Poemas pequenos, cingidos a uma métrica rígida de 17 sílabas, divididos em cinco sílabas no primeiro verso, sete no segundo e outras cinco no terceiro, os haikus (ou haikais) mostram que mesmo dentro de um sistema rígido se pode captar o singelo, o belo, sem agrilhoar a imaginação. No ano em que se assinalam os 100 anos do nascimento de Mario Benedetti (falecido em 2009), a editora espanhola (Visor) do escritor uruguaio vem lançando as obras completas e agora publicou o Rincón de Haikus (Canto dos haikus), com uma introdução histórica ao género, da autoria de Benjamin Prado, e mais de duas centenas de pequenos poemas de Benedetti como este “Si hubiera Dios/ nadie le rezaria/ para no aburrirle” (Se houvesse Deus/ ninguém lhe rezaria/ para não o aborrecer) ou este outro “Cada suicida/ sabe dónde le aprieta/ la incertidumbre” (Cada suicida/ sabe onde lhe aperta/ a incerteza).
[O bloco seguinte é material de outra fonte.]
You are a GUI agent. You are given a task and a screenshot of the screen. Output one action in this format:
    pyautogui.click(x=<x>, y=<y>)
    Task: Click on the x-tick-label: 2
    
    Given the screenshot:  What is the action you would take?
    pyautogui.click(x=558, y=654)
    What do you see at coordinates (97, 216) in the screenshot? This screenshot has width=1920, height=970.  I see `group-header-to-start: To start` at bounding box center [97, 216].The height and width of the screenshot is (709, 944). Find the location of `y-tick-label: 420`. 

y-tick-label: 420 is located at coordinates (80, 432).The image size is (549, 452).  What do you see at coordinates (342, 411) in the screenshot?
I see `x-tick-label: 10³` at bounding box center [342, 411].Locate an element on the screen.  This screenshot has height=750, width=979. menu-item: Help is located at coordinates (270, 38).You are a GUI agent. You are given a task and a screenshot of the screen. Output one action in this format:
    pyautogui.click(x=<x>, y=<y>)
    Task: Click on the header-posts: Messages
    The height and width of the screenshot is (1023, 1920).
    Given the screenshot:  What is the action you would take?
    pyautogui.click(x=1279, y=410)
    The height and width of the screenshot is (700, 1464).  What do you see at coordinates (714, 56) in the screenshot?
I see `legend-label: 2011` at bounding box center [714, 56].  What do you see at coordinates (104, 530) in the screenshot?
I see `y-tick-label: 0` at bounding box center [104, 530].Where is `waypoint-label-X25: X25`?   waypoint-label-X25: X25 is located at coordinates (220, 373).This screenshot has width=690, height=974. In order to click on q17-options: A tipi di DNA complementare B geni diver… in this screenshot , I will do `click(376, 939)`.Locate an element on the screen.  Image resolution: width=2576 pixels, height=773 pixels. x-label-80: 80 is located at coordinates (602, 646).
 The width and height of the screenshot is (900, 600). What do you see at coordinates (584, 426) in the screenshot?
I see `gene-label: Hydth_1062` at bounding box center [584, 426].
Benedetti descobriu os haikus nos anos 1980 na epígrafe de um livro de Julio Cortázar e ficou surpreendido pelo seu rigor e até ao fim da vida continuou a escrevê-los, uns mais sérios pela proximidade da morte, outros em tom de humor que sempre foi também característica sua: “Los que caminan/ sobre rios de vino/ a veces flotan” (Os que caminham/ sobre rios de vinho/ às vezes flutuam).